- [BRANO PROPOSTO]
- - - -
Soltanto ora, mentre sono in volo, comincio a mettere a fuoco ciò cui vado incontro. "Questa volta, mi dico, avrebbe dovuto essere diversamente! Questa città, avrei dovuto corteggiarla almeno da lontano! Studiarne, come si fa con la persona amata, il portamento, quel gesto, quel particolare colore della camicetta, o altro, e a sera farne l'oggetto dei miei desideri. La storia, è vero, forse mi ha schiacciato, turbato, col suo peso, con i suoi inspiegabili sensi di colpa. La pigrizia, la passività del consumismo turistico, di un viaggio di gruppo, le giustificazioni che la ragione così facilmente squaderna, possono aver fatto il resto. Ciononostante, non mi perdono di non aver fatto nulla per scaldare il mio cuore!
Ciò che mi ha tenuto fortunosamente legato a questo intrico di paludi è stato un miraggio di luce: quella luce del mar di Finlandia che per la prima volta ho visto riflessa sul casco di capelli biondo-dorati di Cerkassov, l'Alexander Nevskij di Eisenstein, quando, sulla collina di Novgorod, ispirato guarda lontano, oltre il lago Ladoga, i destini del suo popolo. Quanto può fare l'emozione suscitata da un film!
Mi sono tenuto tutto chiuso dentro, quanto, durante una vita, possa essere conservato, quasi io stesso sia diventato un pezzo di storia. Sul momento non ne è coscienti. Tutto, anche il granello più piccolo, si sedimenta muto nella memoria. Così è dopo un gran lutto, dopo la fine dei tanti sogni. Così è anche nei confronti di quelle grandi famiglie quando, una volta cadute in disgrazia, sta per vincere sulla compassione l'indifferenza. Ora, invece, sul punto di atterrare, di rivedere S.P., d'improvviso m'accorgo quanto l'abbia amata; quanto ogni granello si era sedimentato perch'io lo ritrovassi!
In prossimità dell'atterraggio, il paesaggio dall'alto comincia a rivelarsi nella sua identità: sconfinati boschi e campagne ammantate di vegetazione fresca e colorata, la Neva con le sue tante ramificazioni e laghetti; qua e là piccoli villaggi di dacie, mi illudo di riconoscere anche una delle tante residenze imperiali. In lontananza, sulla destra la città e sulla sinistra il golfo di Finlandia.
 [ acquarello di Milton Glaser per "I Racconti di Pietroburgo" di GOGOL ]Mi prende persino l'idea, tra lo scherzo e il sogno, tra l'utopia e il gioco, di baciare il sacro suolo della santa Russia; lo farei sul serio, ma subito m'accorgo che non è il caso di tornare ragazzo, di essere ridicolo ed ingrato. Come è difficile dominare le emozioni della storia, specie quando d'improvviso ti schiacciano!
E' stata persa una valigia e così perdiamo tempo prezioso, sono smanioso.
- - - -
- [DATI FORNITI]
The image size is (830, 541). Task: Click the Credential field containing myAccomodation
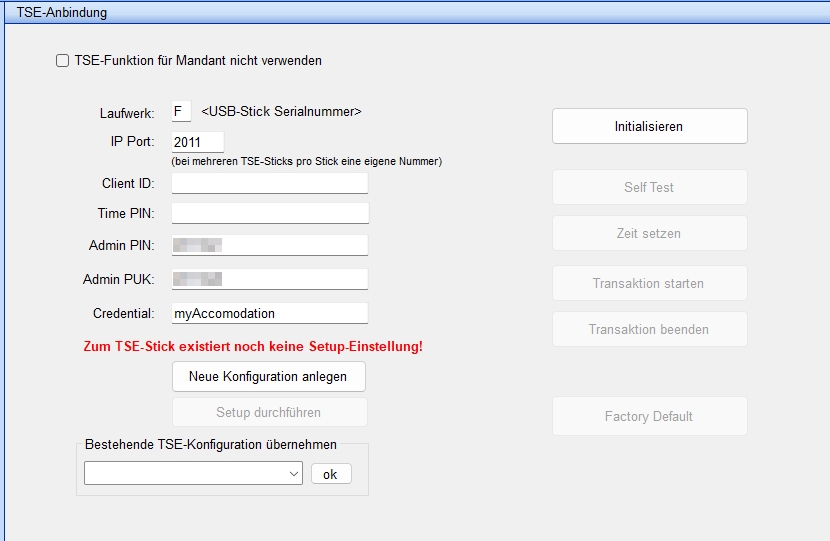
- - - -
- [COMPITI]
A. Nel brano sul viaggio aereo verso la Russia, elenca tutti i nomi propri di mari, laghi, fiumi e golfi.
B. Prosegui il brano sul viaggio aereo verso la Russia a partire dal punto in cui si interrompe.

- [RISPOSTE]
A.
- mar di Finlandia
- lago Ladoga
- Neva
- golfo di Finlandia

B.
Percorriamo in pullman turistico, con la guida russa che parla ovviamente un perfetto italiano, l'interminabile via Mosca che collega l'aeroporto di Pulkovo a S.P. Un test impegnativo. Passiamo davanti al gigantesco monumento ai caduti: circa un milione e mezzo di morti, in combattimento, per fame e per freddo, nella difesa dell'allora Leningrado durante l'assedio nazista durato 900 giorni. Mi ricorda il monumento dedicato, nel cimitero di guerra di Arlington-Washington, ai soldati americani rappresentati mentre erigono l'asta della bandiera a stelle e strisce dopo la conquista di Okinawa. Osservo turbato i tetri palazzi del c.d. "barocco stalinista" che per alcuni chilometri ci accompagnano verso il centro della città.
La prima accoglienza, diretta e tangibile, a chi come me ha occhi da turista è questa: non posso sottrarmi dal fare i conti con la storia, un turbamento cui sul momento non sono preparato anche per come essa sa ben mascherarsi; le sue ferite sono ancora vive, ma è come non fossero percepibili, anche se a me pesano come piombo!
Dato il ritardo non andiamo in albergo; ci aspetta il battello per un giro lungo i canali e la Neva.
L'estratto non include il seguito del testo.